Verdant it may be, but Jerusalem remains an insolvent city, lacking
a sufficient budget even to care appropriately for the parkland
created by the foundation. As the years passed and particularly
after Cheshin moved from co-ordinating the foundation to its presidency
20 years ago the organization's focus moved from beautification
into projects to promote the city's economy and bolster education,
co-existence and tolerance.
"What's absolutely clear is that every group that venerates
Jerusalem Jewish, Muslim and Christian is staying
here," said Cheshin. "No one is bowing out. And that means
we must learn to live side by side with mutual respect and without
mutual suspicion.
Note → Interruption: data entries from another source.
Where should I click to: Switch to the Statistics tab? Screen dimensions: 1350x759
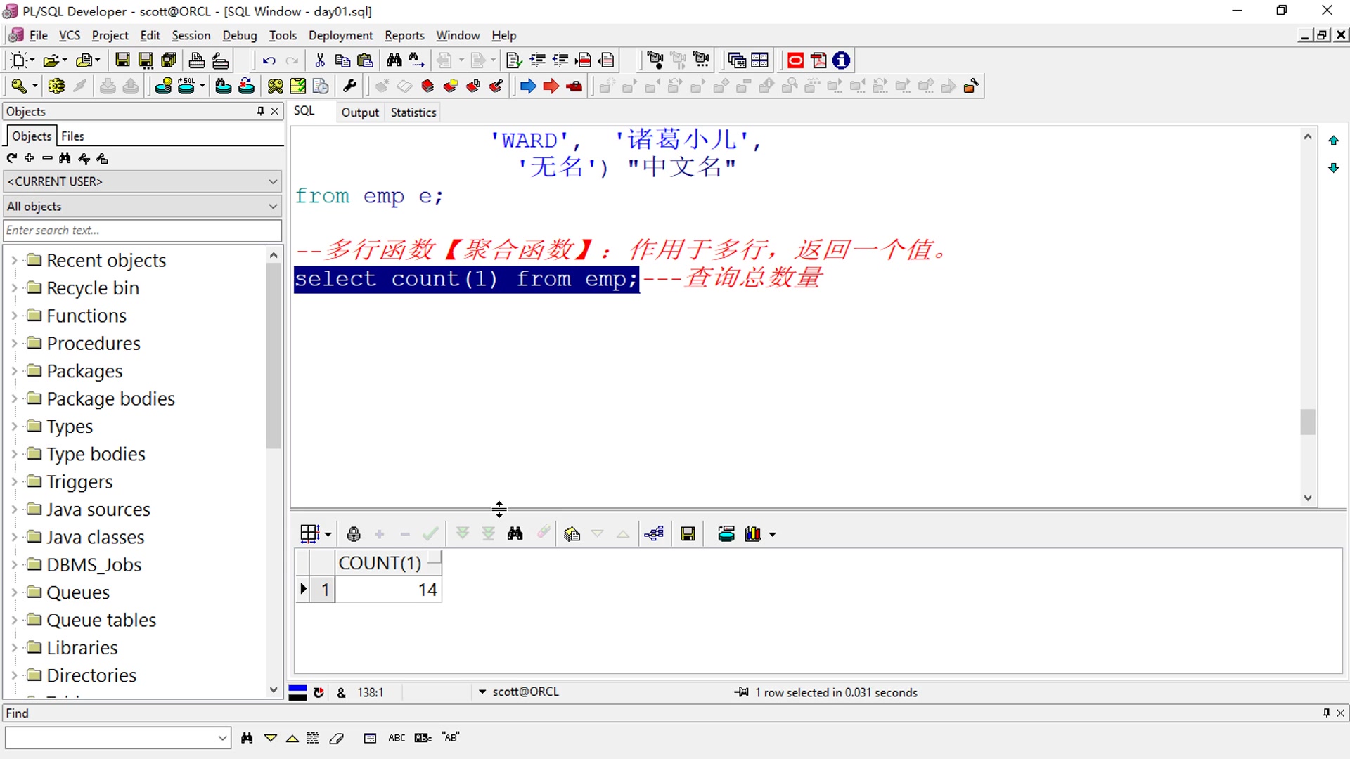[413, 112]
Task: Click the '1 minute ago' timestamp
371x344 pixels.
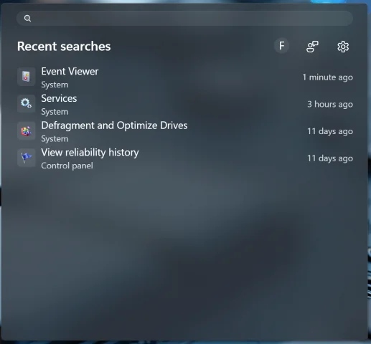Action: [327, 77]
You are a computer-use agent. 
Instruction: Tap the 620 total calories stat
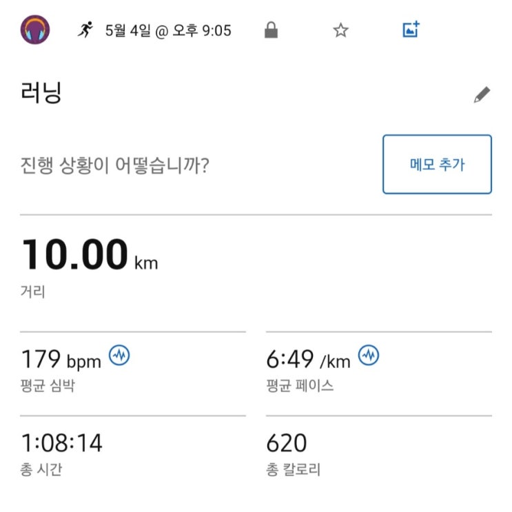click(x=287, y=443)
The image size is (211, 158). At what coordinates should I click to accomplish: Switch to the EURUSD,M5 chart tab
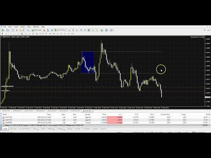coord(16,111)
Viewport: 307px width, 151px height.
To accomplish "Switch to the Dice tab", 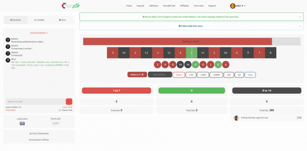I will coord(62,20).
If we have respect, the rest will come."
This perspective has translated into literally thousands of initiatives.
Mishkenot Sha'ananim, the 19th-century housing project on what was
Israel's border with Jordan from 1948 to 1967, has become an international
cultural centre, bringing in musicians and writers from all over
the world. The foundation's ethics centre is Israel's most important
source of applied ethics, taking teachers, physicians, lawyers,
judges, police, army personnel and businesspeople countrywide through
a program drawn up by Justice Meir Shamgar.
Jerusalem's Cinémathèque, housed in a 19th-century
ophthalmologic hospital, is a magnet for the city's youth. ("My
children say they forgive me everything because of this!" smiled
Cheshin.) Add to this Jerusalem's zoo, its Tower of David and science
museums, the Henry Crown Concert Hall and Khan Theatre, Teddy Stadium
and Sam Spiegel Film and Television School, along with dozens of
synagogues and community centres citywide, and the list is still
only partial.
Co-existence is the current emphasis, not least "because we're
the only ones doing it," according to Cheshin. The foundation
has established a Jewish-Arab kindergarten ("Children who play,
sing and eat together won't grow up to hate one another," she
said), along with Jewish-Arab summer camps and basketball tournaments.
The foundation's Democracy and Peace Institute is 20 years old,
and the campus of a Hebrew-Arabic school is under construction.
Meanwhile, Jerusalem is abuzz with dance, jazz, chamber music, poetry
and puppetry in foundation-inspired festivals and it hosts the International
Book Fair every two years. There are hot meals for the elderly,
outreach to the city's Ethiopian youngsters and a long school day
in needy neighborhoods, which, said Cheshin, "isn't a babysitting
service, it actually teaches children."
Today a grandmother of six, with half a century of public service
behind her, Cheshin's energy and passion for Jerusalem burn undiminished.
She remains active in many foundation initiatives, serving on the
boards of the Israel Festival, Jerusalem Music Centre, Mishkenot
Sha'ananim Cultural Centre and Guest House and the Jerusalem Theatre.
She is also a director of her late grandfather's business, Teva
Pharmaceuticals.
And, of course, she continues to preside over the foundation, a
multinational organization with branches in 10 countries, which
has so far raised more than a billion dollars. Cheshin, however,
is far from satisfied.
"While we spend an average $35 million a year helping the city,
this is simply a drop in the ocean," she said. "Jerusalem
is Israel's capital and it has the potential to be the centre of
everything. We've already seen how quickly it came back to life
with the end of the intifada. Just think if it received sufficient
funding to address all its issues."
On the fingers of her hand, she itemized these issues as education,
housing, employment and society. She would like to see more and
better schools that teach for longer hours; support that will enable
young academics to stay in the city; housing subsidies for young
couples and increased job opportunities, particularly for secular
Jews living among the city's large ultra-Orthodox Jewish community.
Despite the immense challenges, Cheshin radiates optimism. "With
hard work, all this will come," she said. "Jerusalem belongs
to the world, and there are many people willing to help this city."